Exercise ▸ Will you write out, word for word, every line from the one with "Select the TV cabinet outline" to the final line of the data below, with the pictures left out?

╭─ Exercise input

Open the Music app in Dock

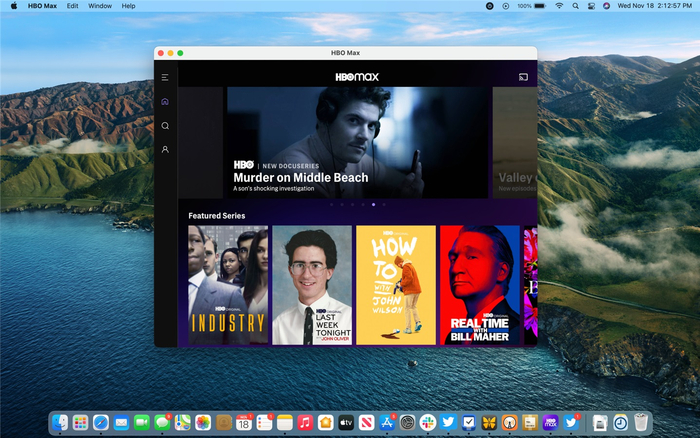coord(306,423)
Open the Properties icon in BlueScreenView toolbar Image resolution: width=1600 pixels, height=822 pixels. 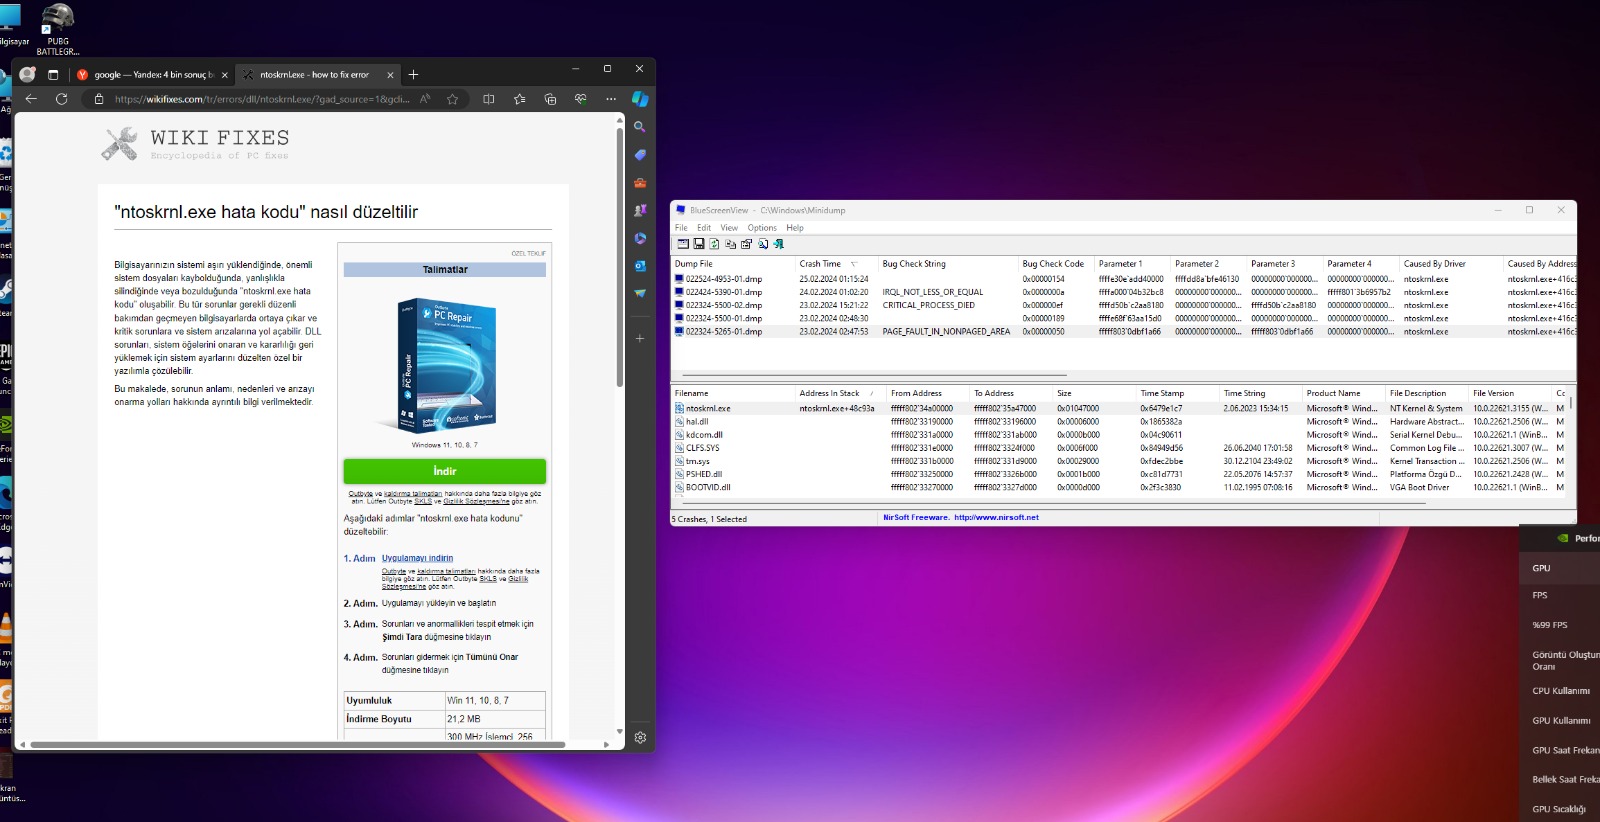pos(746,244)

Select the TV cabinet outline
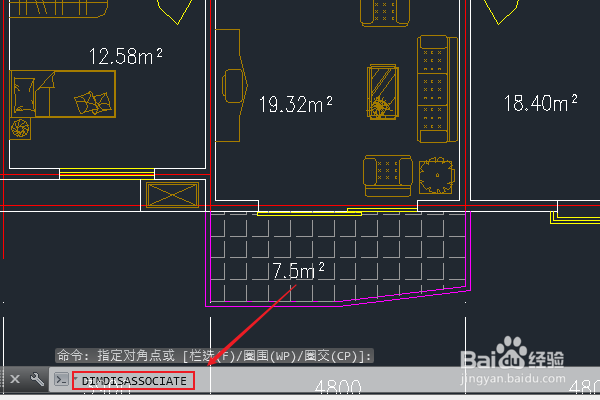(232, 85)
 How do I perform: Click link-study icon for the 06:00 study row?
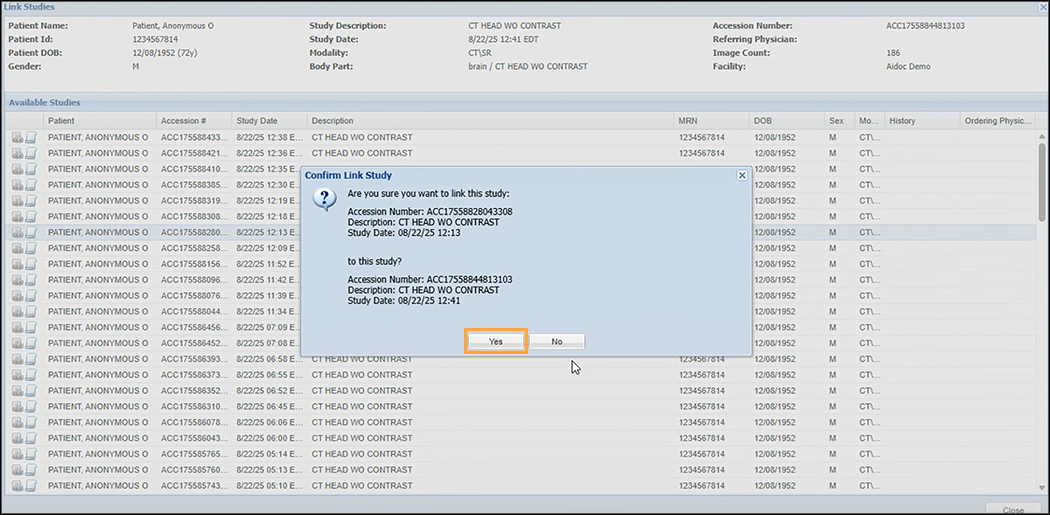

╰─

Answer to the exercise ▸
Select the TV cabinet outline
(232, 85)
 How do I perform: Click link-study icon for the 06:00 study row?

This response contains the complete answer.